Walton
The Twelve
Bainbridge
Chant (London premiere)
Duruflé
Requiem
Louise Winter (mezzo-soprano)
Roderick Williams (baritone)
BBC Singers
City of London Sinfonia
Stephen Cleobury
Reviewed by: David Wordsworth
Reviewed: 4 September, 2002
Venue: Royal Albert Hall, London
A fine concert celebrating two centenaries – Walton and Duruflé – and a half-century: Simon Bainbridge was 50 a few weeks ago.
The Twelve is a late work (1965) not heard very often (even rarer in the orchestral version heard here) written for Christ Church Cathedral, Oxford where the composer had been a chorister some fifty years before. The text is by another college alumnus, W.H. Auden, and the result is a celebratory, occasional piece of the sort that Walton excelled. The orchestration adds a sparkle lacking from the organ version – fanfare-like figures, delicate but telling touches on harp and percussion – in short the work of a genius! Unfortunately, though accurate and for the most part well balanced this performance lacked the character and wit so essential to bring the piece to life; the final Belshazzar-like “Let us praise them all with a merry noise” especially having no tongue-in-cheek at all! The distinguished solo contributions (particularly from the baritone Stuart MacIntyre who spat out his consonantswith relish) highlighted what for me is sometimes a big problem with the BBC Singers – the blend or rather the lack of it as a choir. Of course they are amazing and can sing the most complicated works with ease, but when each singer acts a soloist (with a wide vibrato) rather than trying to blend their voices, the resulting sound is not as crisp and varied as it might be.

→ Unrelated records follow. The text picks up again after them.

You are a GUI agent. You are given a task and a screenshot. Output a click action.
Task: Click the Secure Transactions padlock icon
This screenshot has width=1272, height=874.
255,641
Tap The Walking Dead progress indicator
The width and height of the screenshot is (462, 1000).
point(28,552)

Bainbridge’s work, scored for twelve solo voices and orchestra, showed the BBC Singers in a much more favourable light – requiring them to act very much as soloists. Chant was written for a performance in York Minster, the voices being amplified and projected through loudspeakers around that wonderful church – here the space of the RAH was used to similar and rather remarkable, though surely not so magical, effect. Bainbridge takes as his starting point a plainchant hymn, ’Ave, generosa’, attributed to Hildegard of Bingen. The original melody is fragmented between voices, the orchestra (with particular concentration on higher instruments – even two centrally placed double basses playing at the very top of their register) – commenting, shading and echoing the voices the voices. Rather in the manner of Tippett’s Corelli Fantasia the soundworld moves slowly from Hildegard to Bainbridge with echoes of the original becoming more and more distant and ghostly as the piece goes on. Though perhaps a little long, Chant is undeniably beautifully ’heard’ by Bainbridge – an imaginative response to an unusual commission. The Singers here were quite excellent, as for that matter were the orchestra and the discreetly handled amplification; the composer seemed very happy with the performance.
Mention has been made of Walton’s slender output and self-critical approach to composition. Compared to Maurice Duruflé, Walton was too prolific! Of the tiny collection of works that make up Duruflé’s catalogue, the Requiem of 1947 is the largest and certainly the best known. Heard here in the full orchestral version (there are two others, one with organ and one for small orchestra), one was able to savour Duruflé’s marvellous ear for orchestral colour – delicate, sophisticated, the plaintive sounds of bassoon and cor anglais much in evidence – a sort of midway point between Fauré and Messiaen perhaps.
Stephen Cleobury caught the ethereal quality of the music very well – the orchestra was subtle or ecstatic as the occasion demanded (the “Hosanna in excelsis” of the ’Sanctus’ being particularly memorable) and the choir became a much more harmonised whole then they had seemed in the Walton. Sadly the only negative point here came from the soloists – or at least one of them. Roderick Williams was his usual commanding and musical presence, but the heart-stopping ’Pie Jesu’ was absurd as sung by Louise Winter – the orchestra played beautifully, but Winter’s over-powering account was more akin to Richard Strauss than Duruflé. An unfortunate blemish on an otherwise commendable performance.